Former lumber exec's sentence cut 4 years

The payoff for winning your argument at the U.S. Supreme Court? For Roanoke attorneys Melissa Friedman and Tony Anderson, it was a reduction of four years in their client's sentence.

Anderson and Friedman represented the former president of Burruss Co., a Lynchburg-based lumber business that dissolved a decade ago. John Jackson had been convicted of federal charges of fraud and embezzlement linked to the company's demise and in 2007 drew a nine-year prison sentence. In February, the U.S. Supreme Court overturned an embezzlement conviction in a decision based on filed briefs, not oral arguments.

A point of the appeal was whether withholding money from a worker pension fund constituted embezzlement, or whether the fund should have become a creditor in bankruptcy proceedings.

On Tuesday, the case was back in U.S. District Court in Lynchburg, where Judge Norman Moon reduced Jackson's sentence to five years. He has already served half of that.

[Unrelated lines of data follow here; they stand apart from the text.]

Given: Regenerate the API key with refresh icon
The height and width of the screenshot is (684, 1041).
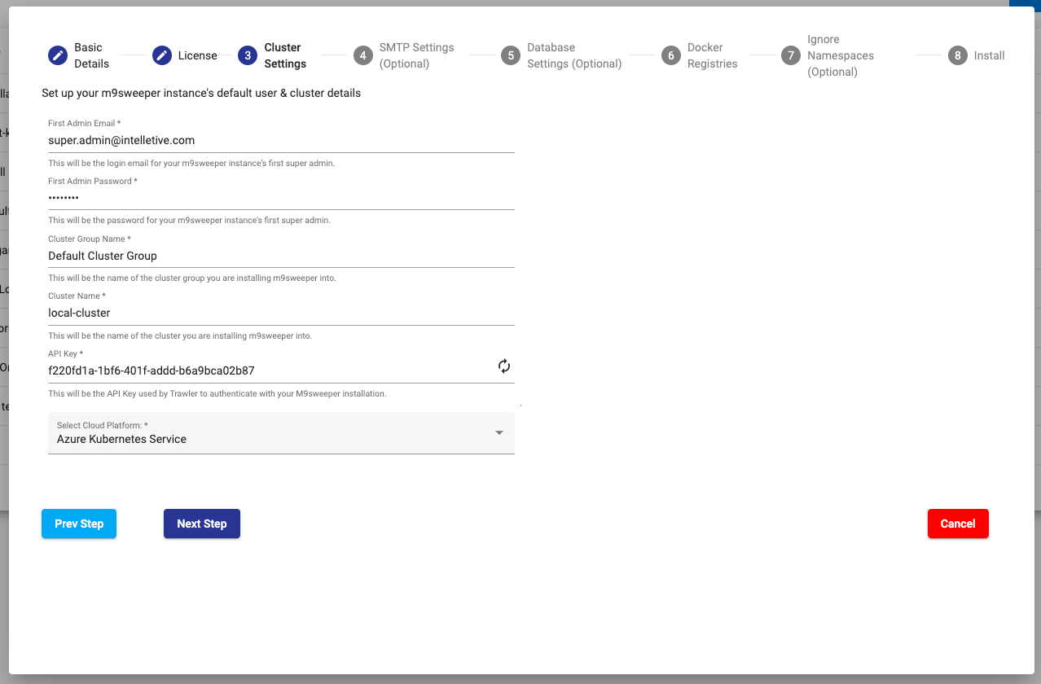Looking at the screenshot, I should pyautogui.click(x=504, y=366).
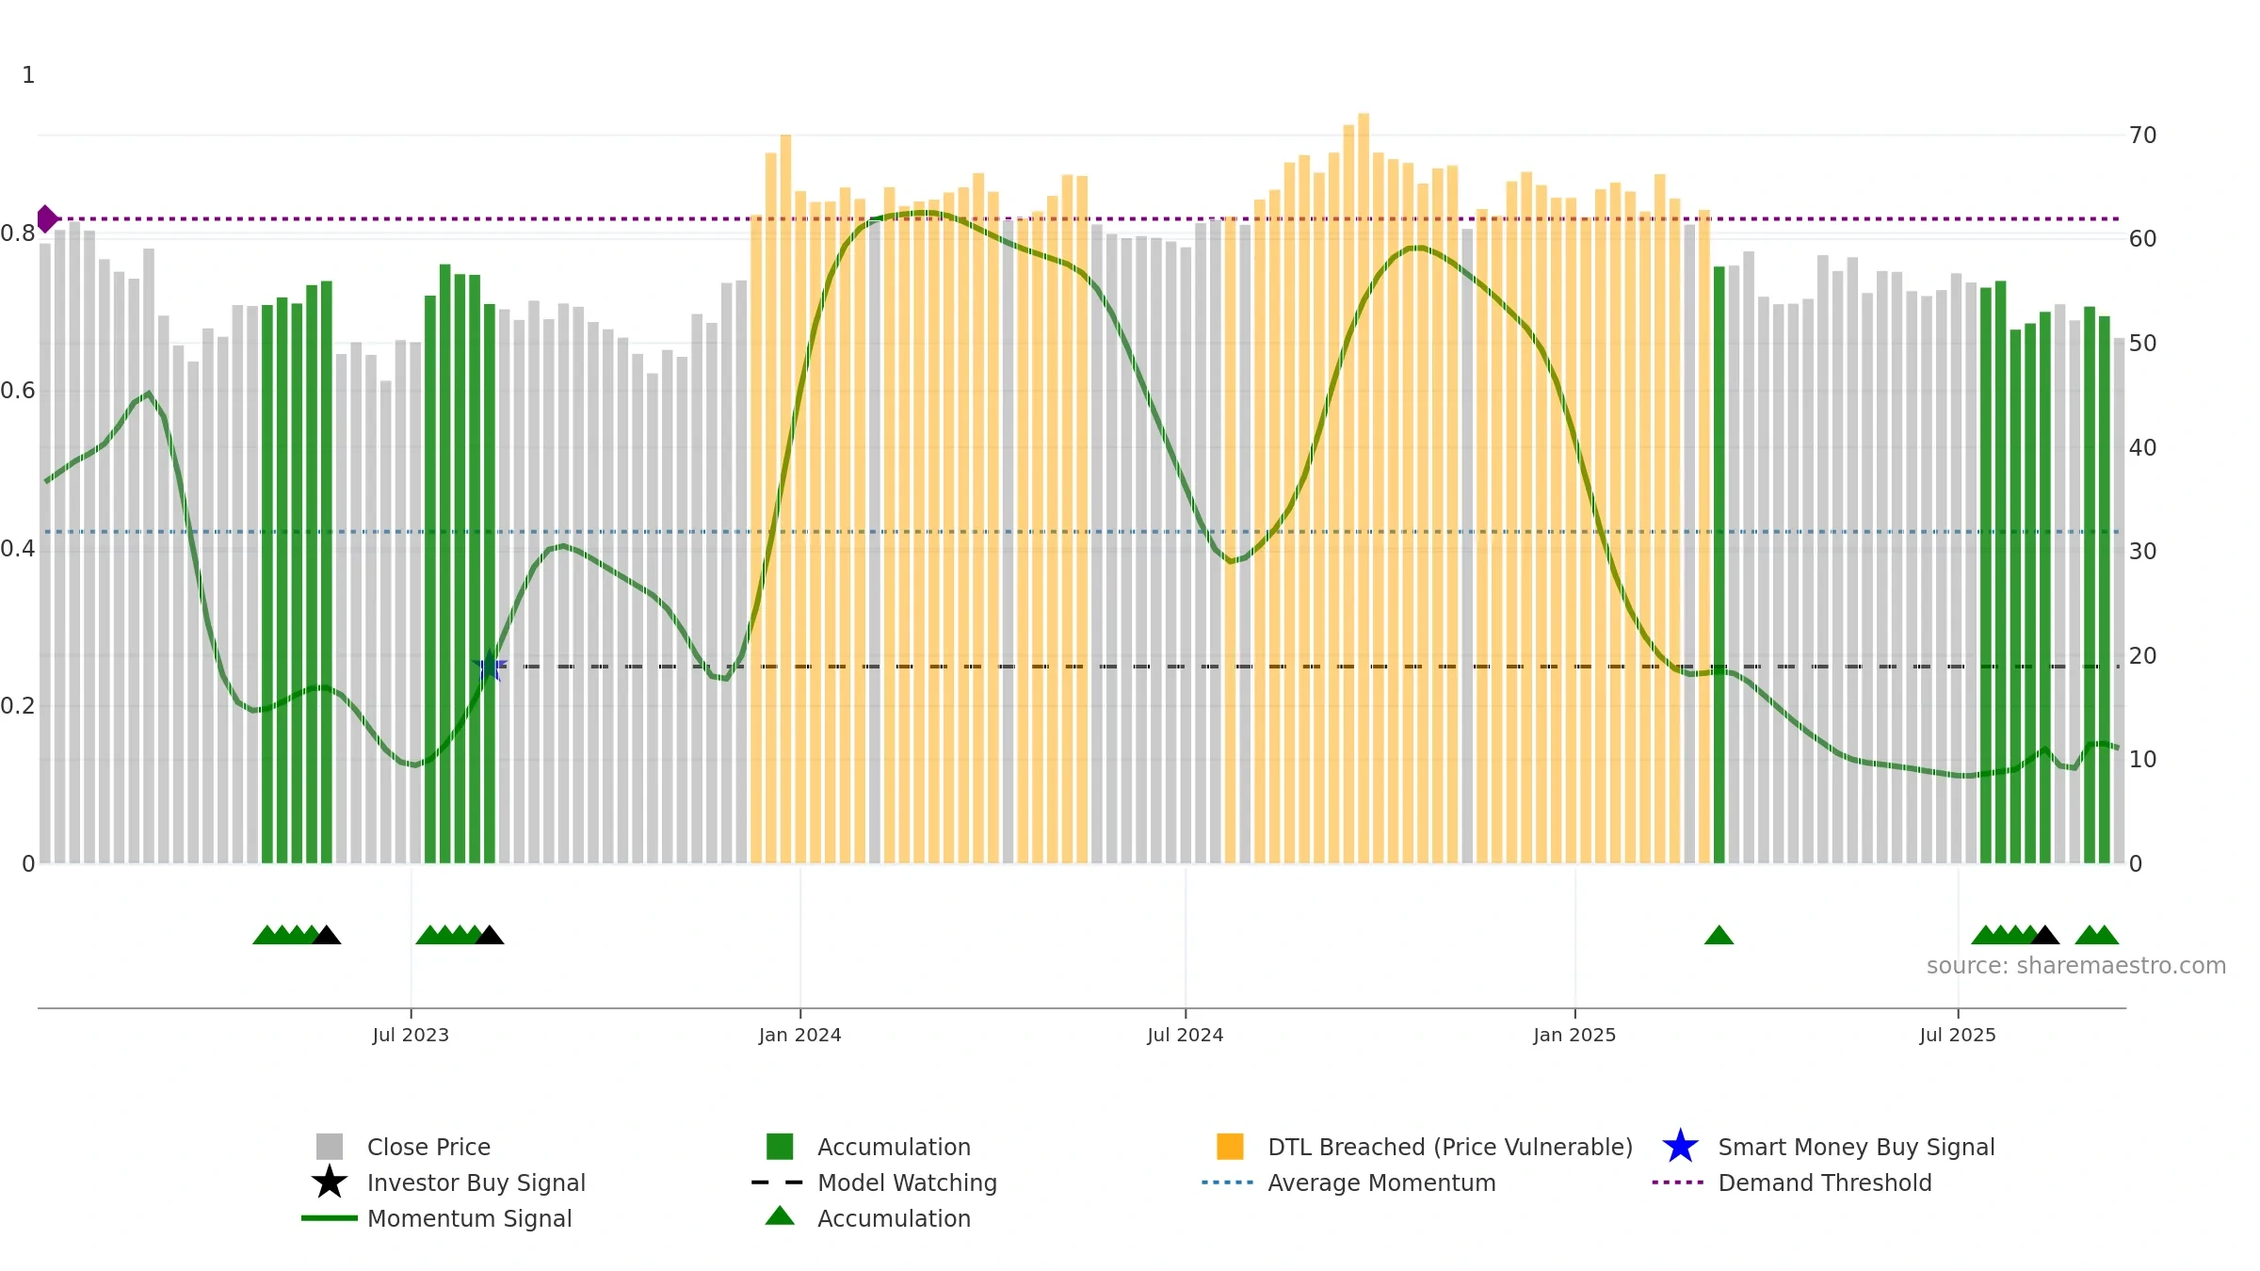Click the blue star marker on the chart
The image size is (2260, 1271).
[x=490, y=668]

Anderson said after the hearing that while he had hoped Jackson, who has heart problems, might be released straightaway, he was grateful for the sentence reduction.

Former Burruss Chief Financial Officer Larry Carey, who also had an embezzlement charge overturned by the Supreme Court, was resentenced Tuesday. His sentence dropped from seven years and three months to four years and two months.